[Consegne]
A - Nel brano sulle città ciociare, il paragrafo che inizia con "La linea l'ha dettata Covid" confronta alcune forme di intrattenimento in base al distanziamento che permettono. Elencale tutte.
B - Riassumi in tre frasi il brano sulle città ciociare.

[Testo proposto]
_ _ _
Lo scettro in palio è quello che vede due splendide realtà urbane, due tesori ciociari spingere per diventare epicentro assoluto di cultura, in barba al tradizionale minimalismo da solleone del periodo. Che poi ognuno lo faccia a modo suo e con i suoi endorsement ideologici alla fine poco cale. Il risultato è splendido proprio perché questa lotta presuppone lo sfoggio del meglio di entrambe le città. Un meglio che come sempre sta tutto nello sfondo alle parole. E in quello che le parole mettono in moto: la riflessione e il confronto a volte aspro.

La linea l’ha dettata Covid. Con le restrizioni imposte dalla presenza del virus le amministrazioni che già avevano una radicata vocazione culturale hanno dovuto fare di necessità virtù. E spingere quindi ancor di più su ambiti di intrattenimento più alti. Perché semplicemente un convegno offre possibilità molto più concrete di distanziamento. Più di quanto non faccia una kermesse festaiola in senso puro o una serata di balli di gruppo.

Veroli e la filosofia. Di sinistra

EMMA BONINO INTERVISTATA DA LAURA COLLINOLI

Veroli ha dunque sostanziato il suo capolavoro nel Festival della Filosofia recentemente conclusosi con gran successo, di pubblico e critica.
_ _ _
[Voci del dataset]
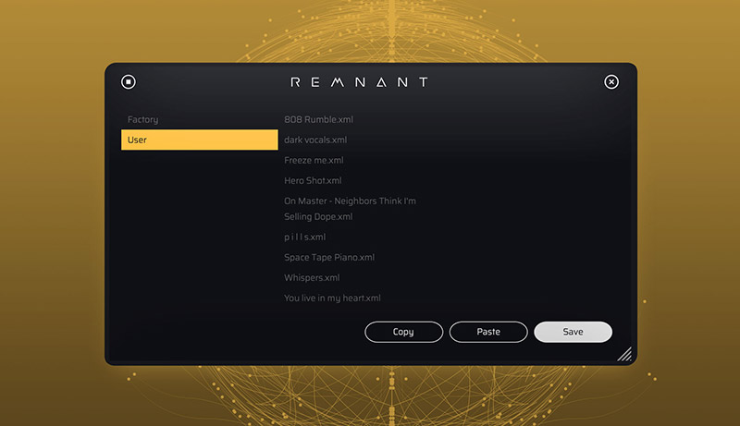Click the square stop icon in the header
Viewport: 740px width, 426px height.
pyautogui.click(x=129, y=82)
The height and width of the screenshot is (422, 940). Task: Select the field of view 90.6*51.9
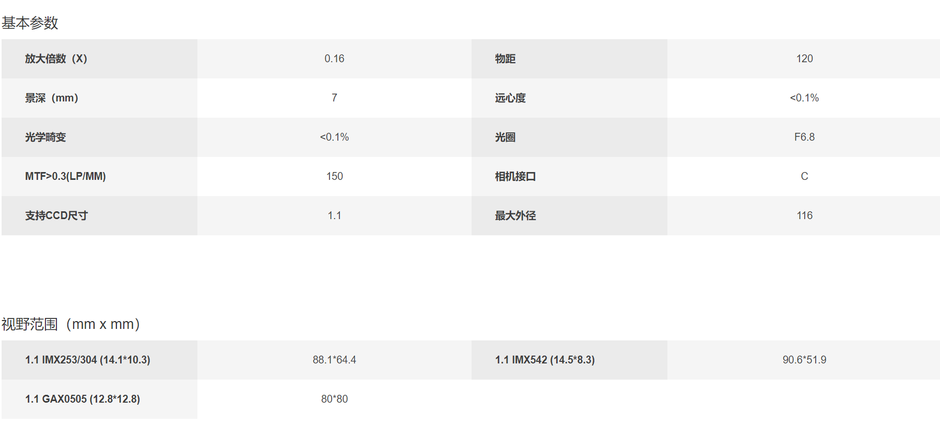coord(804,360)
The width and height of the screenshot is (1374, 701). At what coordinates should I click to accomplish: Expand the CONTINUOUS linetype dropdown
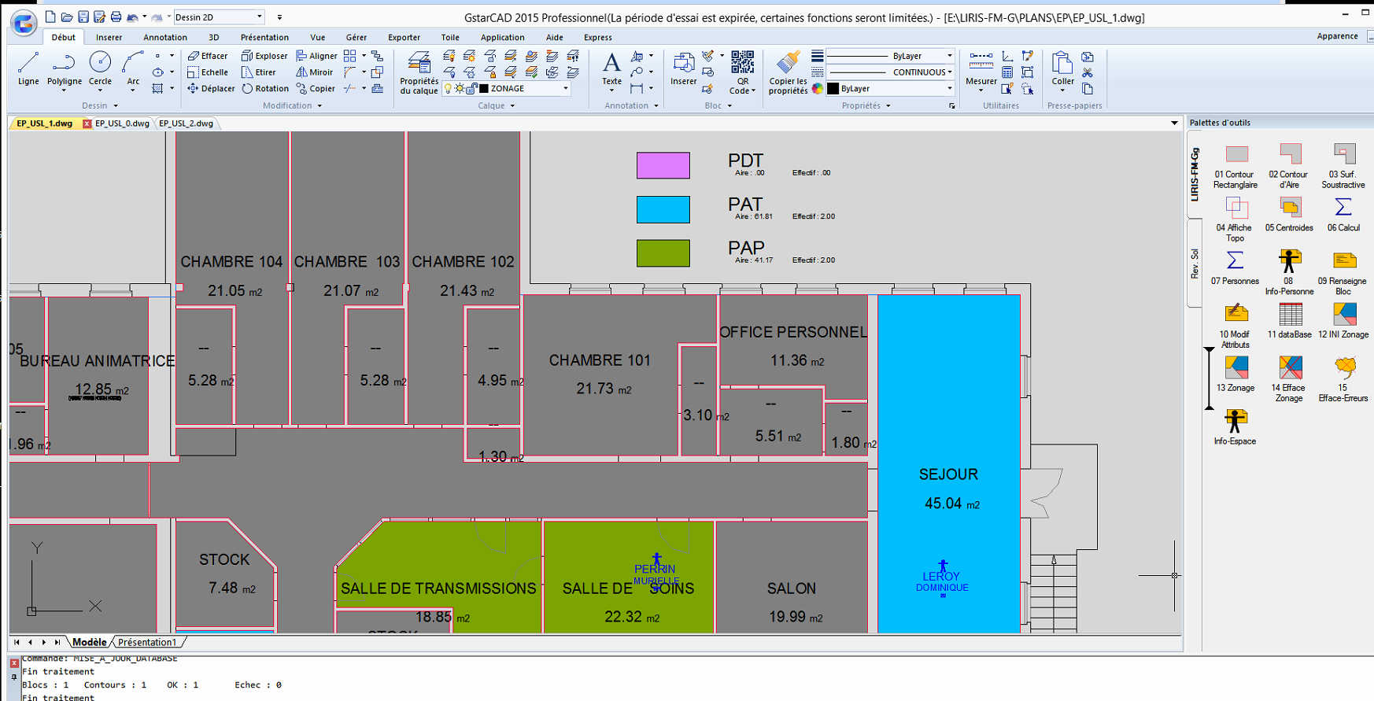point(950,72)
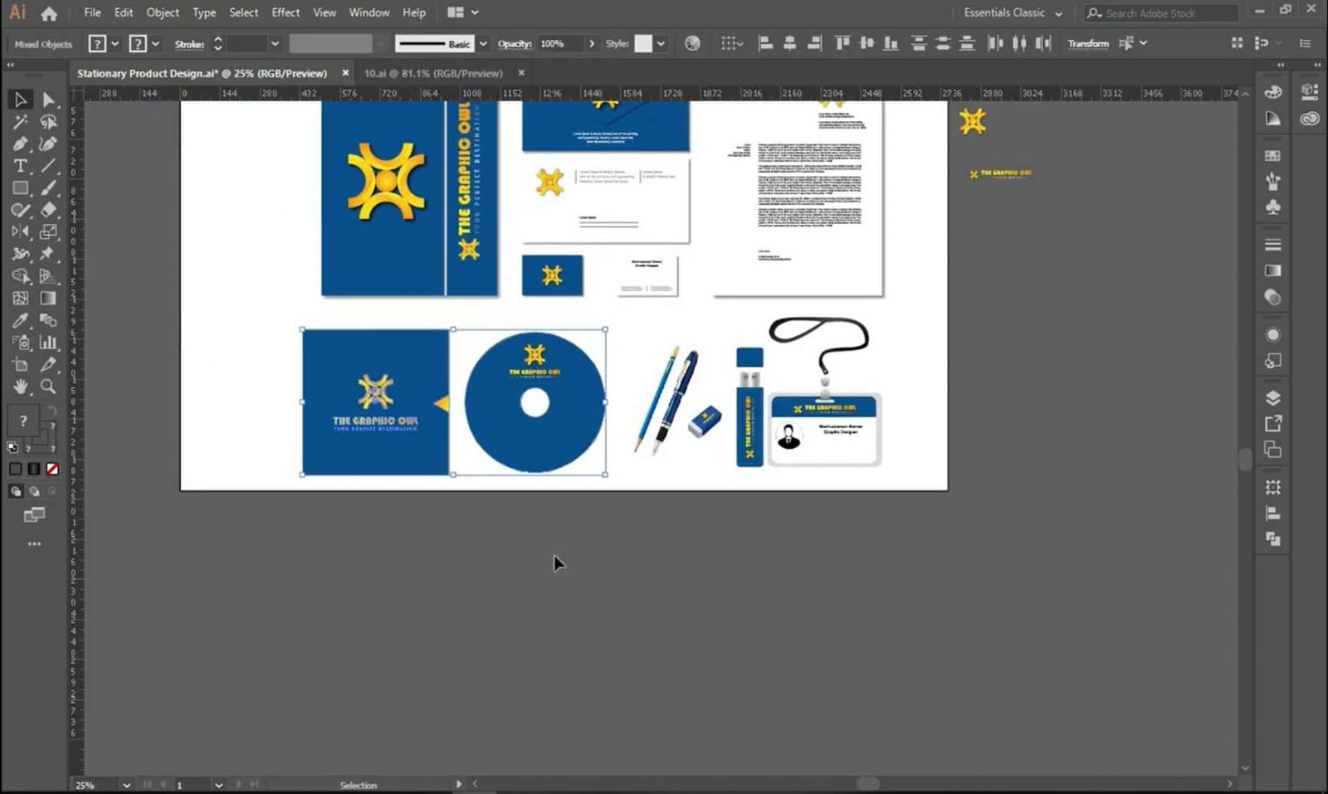Choose the Eyedropper tool
Viewport: 1328px width, 794px height.
[20, 320]
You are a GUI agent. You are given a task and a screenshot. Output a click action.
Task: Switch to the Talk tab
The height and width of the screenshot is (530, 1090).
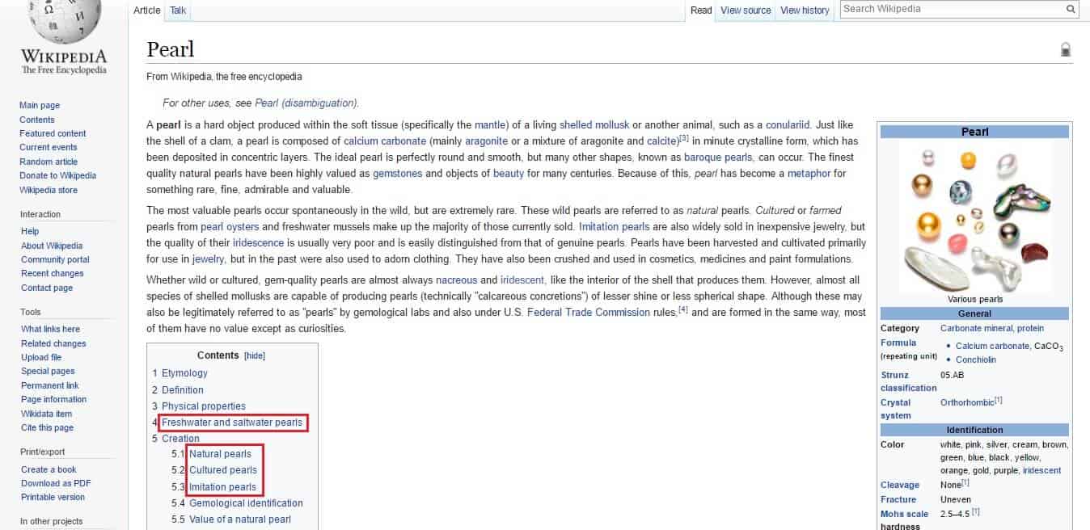point(177,11)
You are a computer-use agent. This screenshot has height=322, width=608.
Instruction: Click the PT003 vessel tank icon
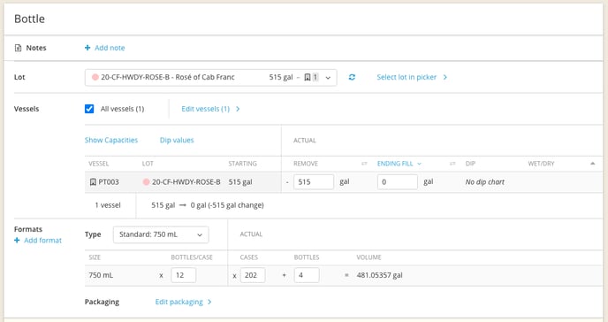tap(93, 182)
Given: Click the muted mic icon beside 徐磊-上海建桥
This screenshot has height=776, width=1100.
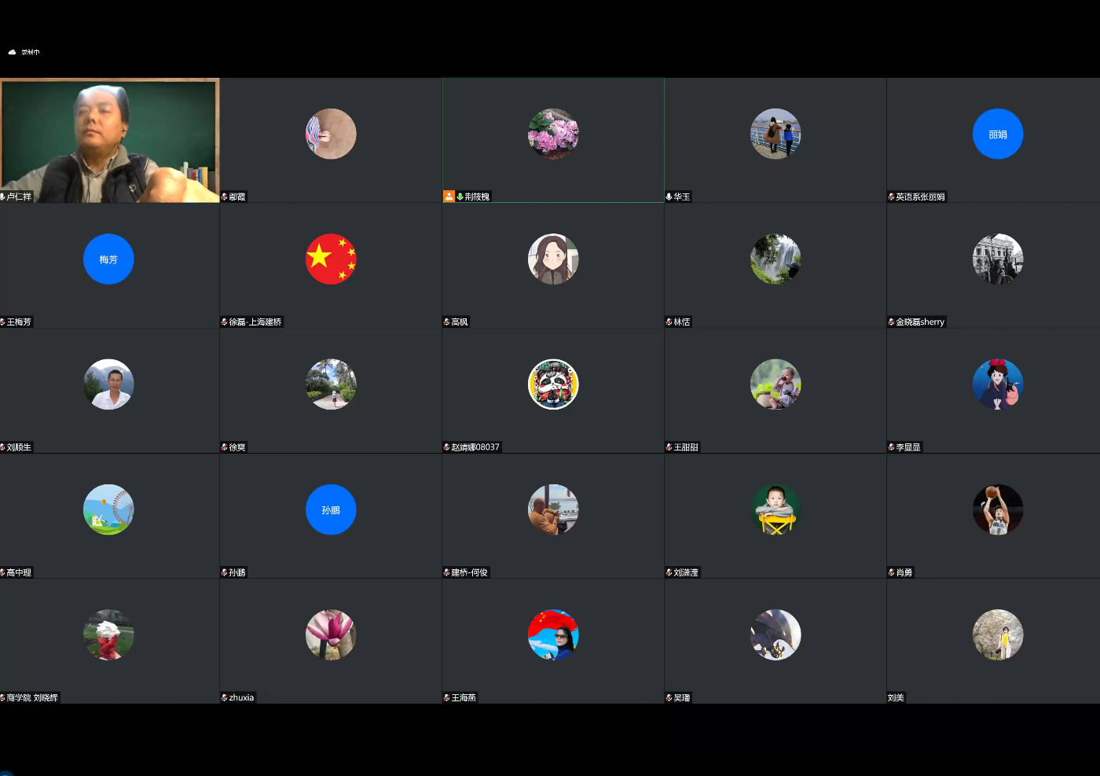Looking at the screenshot, I should pos(225,322).
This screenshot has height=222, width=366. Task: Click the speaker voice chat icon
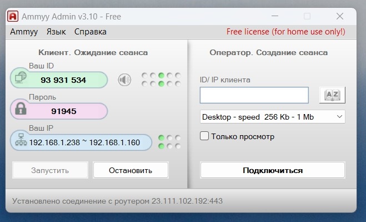[x=124, y=80]
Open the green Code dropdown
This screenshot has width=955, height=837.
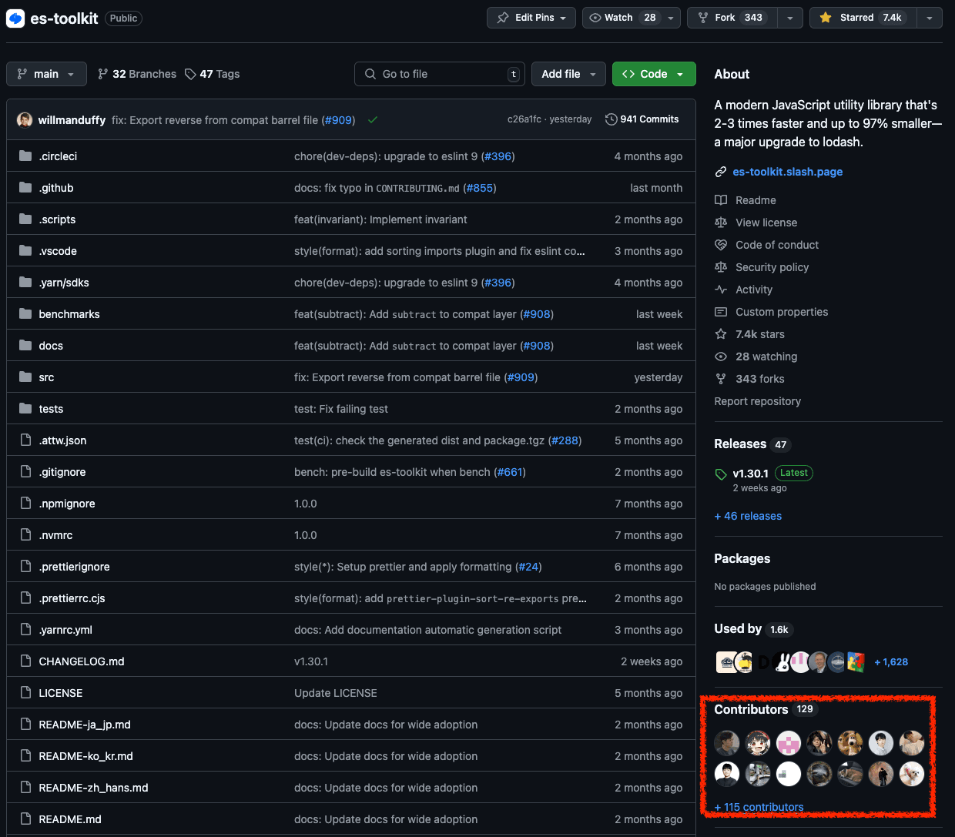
_ _ _
[Soluzioni]
A -
- un convegno
- una kermesse festaiola
- una serata di balli di gruppo

B - Due città ciociare si contendono il ruolo di centro della cultura nel periodo estivo, e la loro sfida mette in mostra il meglio di entrambe. Con le restrizioni dovute al Covid, le amministrazioni con una vocazione culturale già radicata hanno puntato su forme di intrattenimento più alte, come i convegni, che permettono un distanziamento più concreto delle feste o delle serate di balli di gruppo. Veroli ha realizzato il suo capolavoro con il Festival della Filosofia, che si è concluso da poco con grande successo di pubblico e di critica.